Servant Leadership (SL) is an oxymoronic term (Sendjaya & Sarros, 2002, p. 57) coined by Robert Greenleaf (1904–1990) in his seminar work “The Servant Leader” published in 1970 (Spears, 1996, p. 33). It is a paradox because it embodies a concept (service) contrary to image of a leader who, in fact, is expected to influence (Northouse, 2016, p. 225; Spears, 2010b, p. 26). Although the idea of a leader who serves and a servant who leads may challenge traditional perspectives to leadership, dynamic conceptual relationships between servanthood and leadership as well as complementary roles (Rachmawati & Lantu, 2014, p. 388) have attracted attention of academics and practitioners recently (Sendjaya & Sarros, 2002, p. 57; Spears, 1996, p. 34). It is also paradoxical that despite recent attraction, the idea that leaders must serve their constituents has been around much longer. To show this point, Sendjaya (2015, p. 16) cites Nair (1994) pointing to ancient monarchs who for over a thousand years had at least professed the importance of service to leadership.

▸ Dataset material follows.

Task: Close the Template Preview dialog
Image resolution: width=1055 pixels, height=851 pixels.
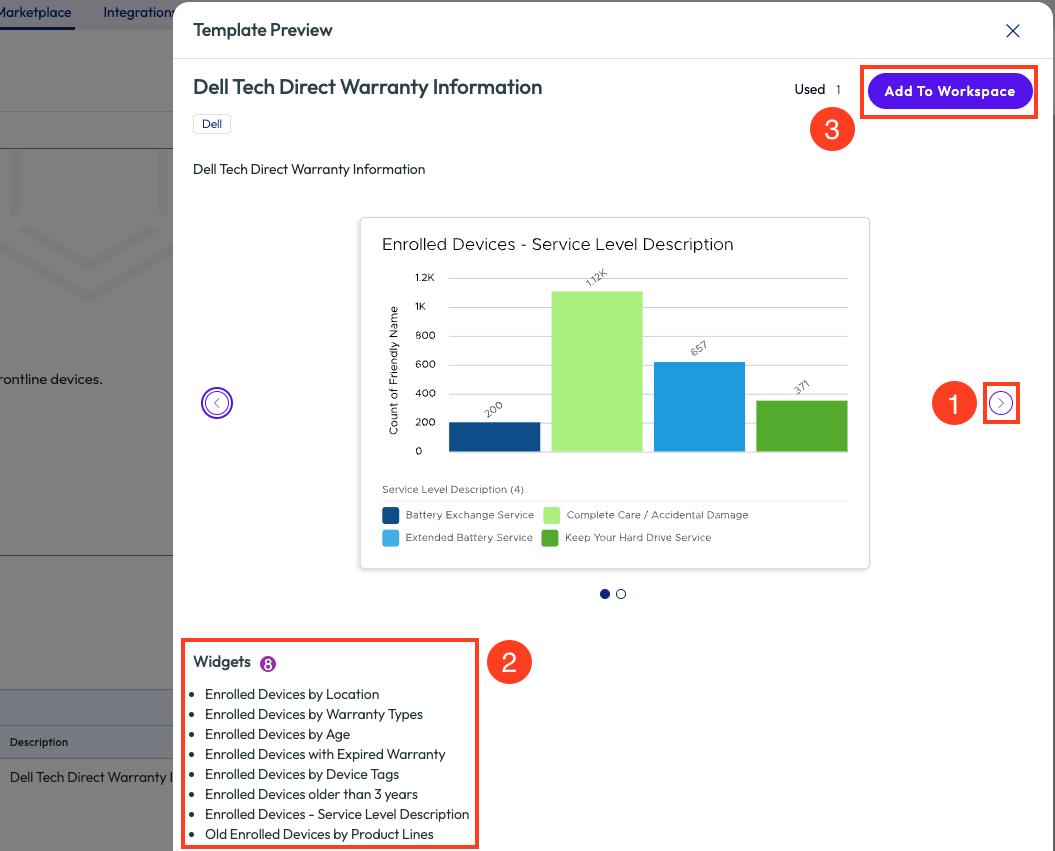Action: (1012, 30)
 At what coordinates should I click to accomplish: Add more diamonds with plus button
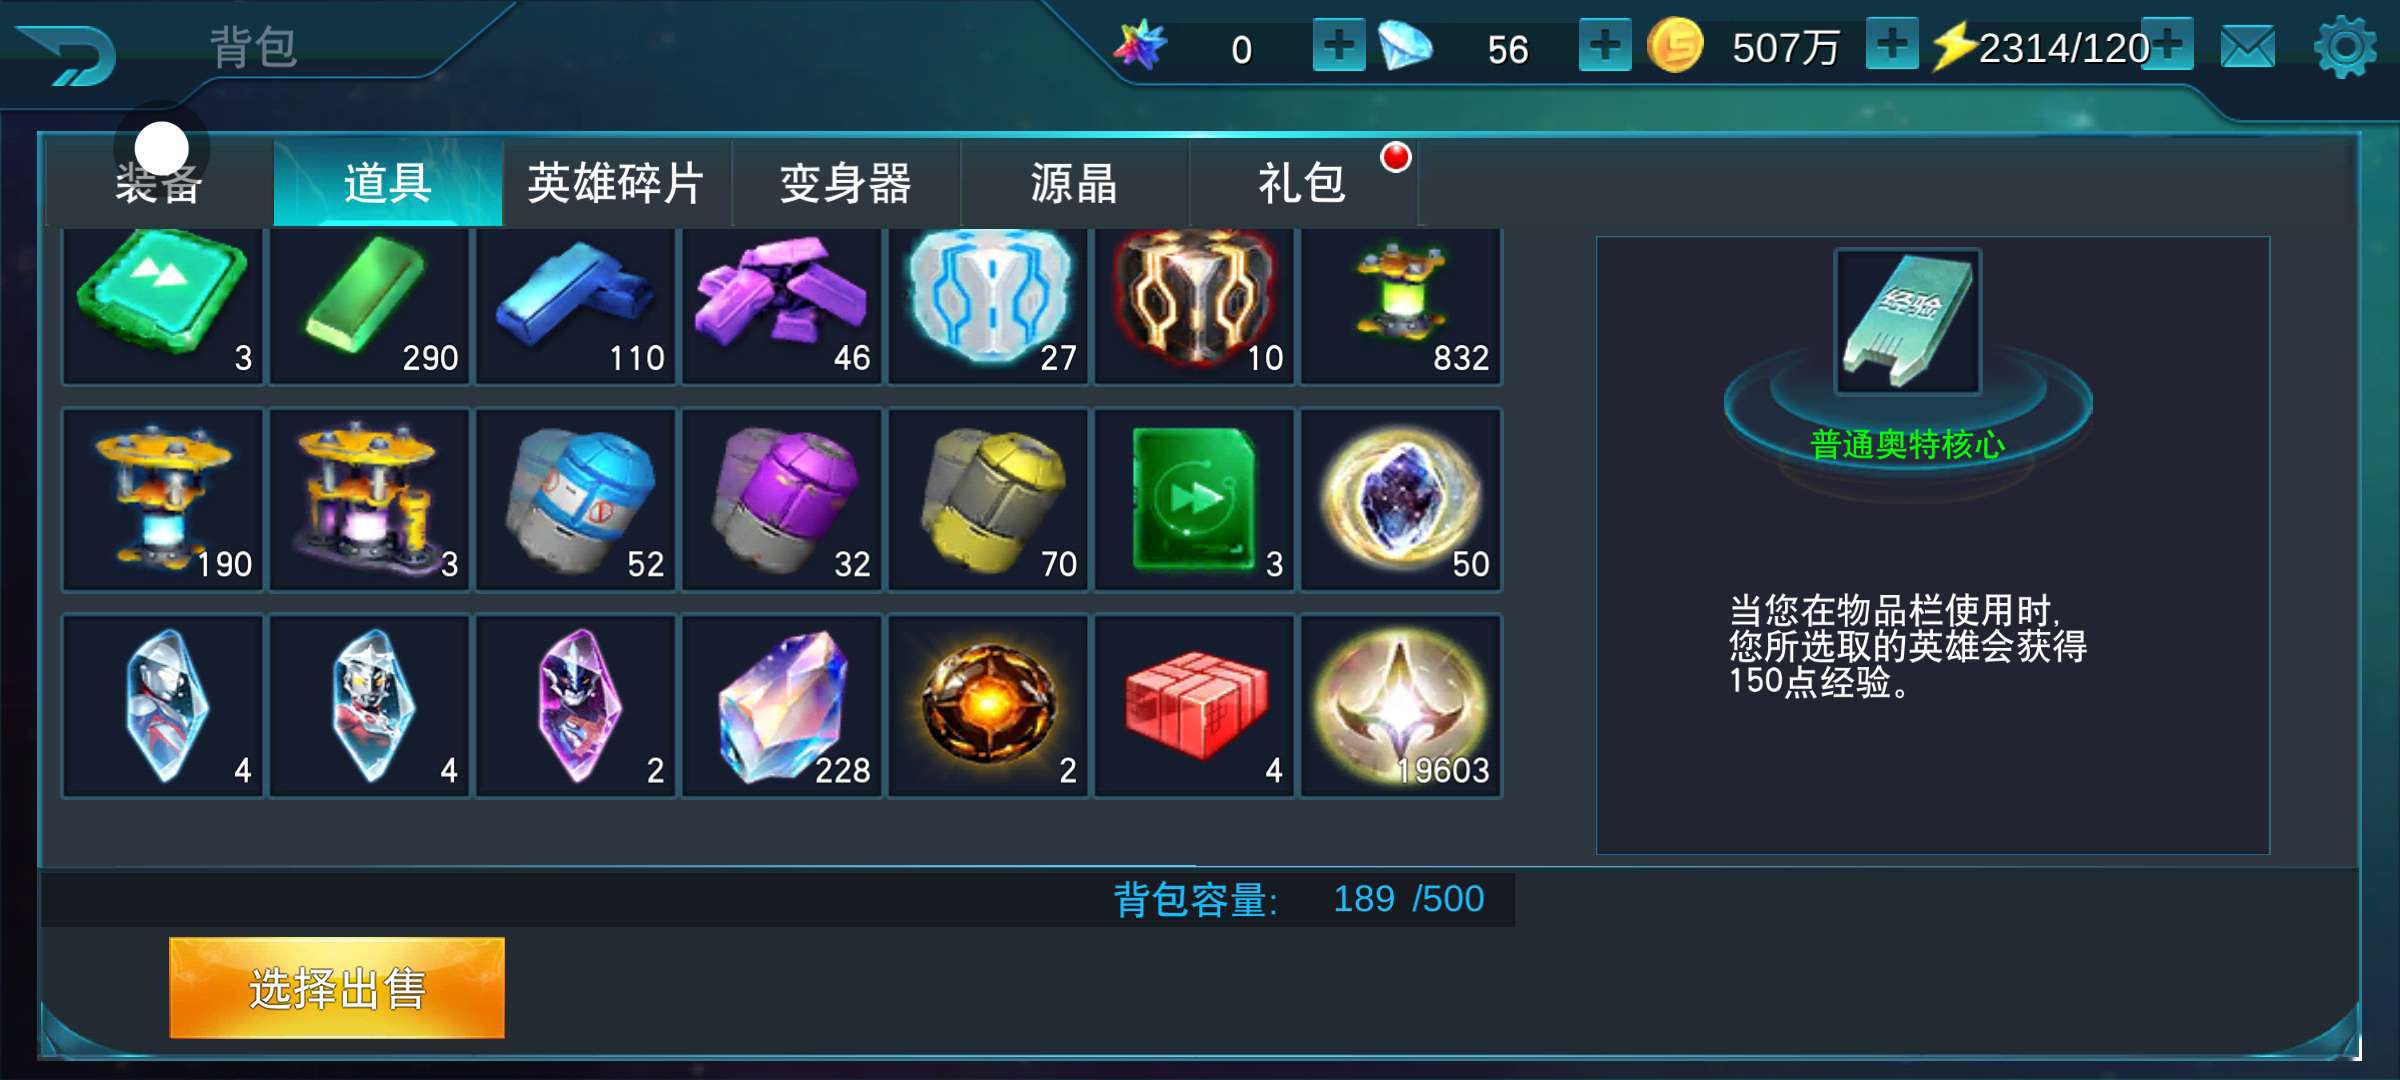[x=1604, y=45]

They acknowledge that they were in the service of their country and their people – even if their actions were not consistent with this. Modern coronation ceremonies and inaugurations of heads of state, all involve the acknowledgement of service to God, country, and the people. Politicians define their roles in terms of public service, too. In other words, leadership has long been associated with service.
Laub (1999, pp. 11–13) cites Biblical...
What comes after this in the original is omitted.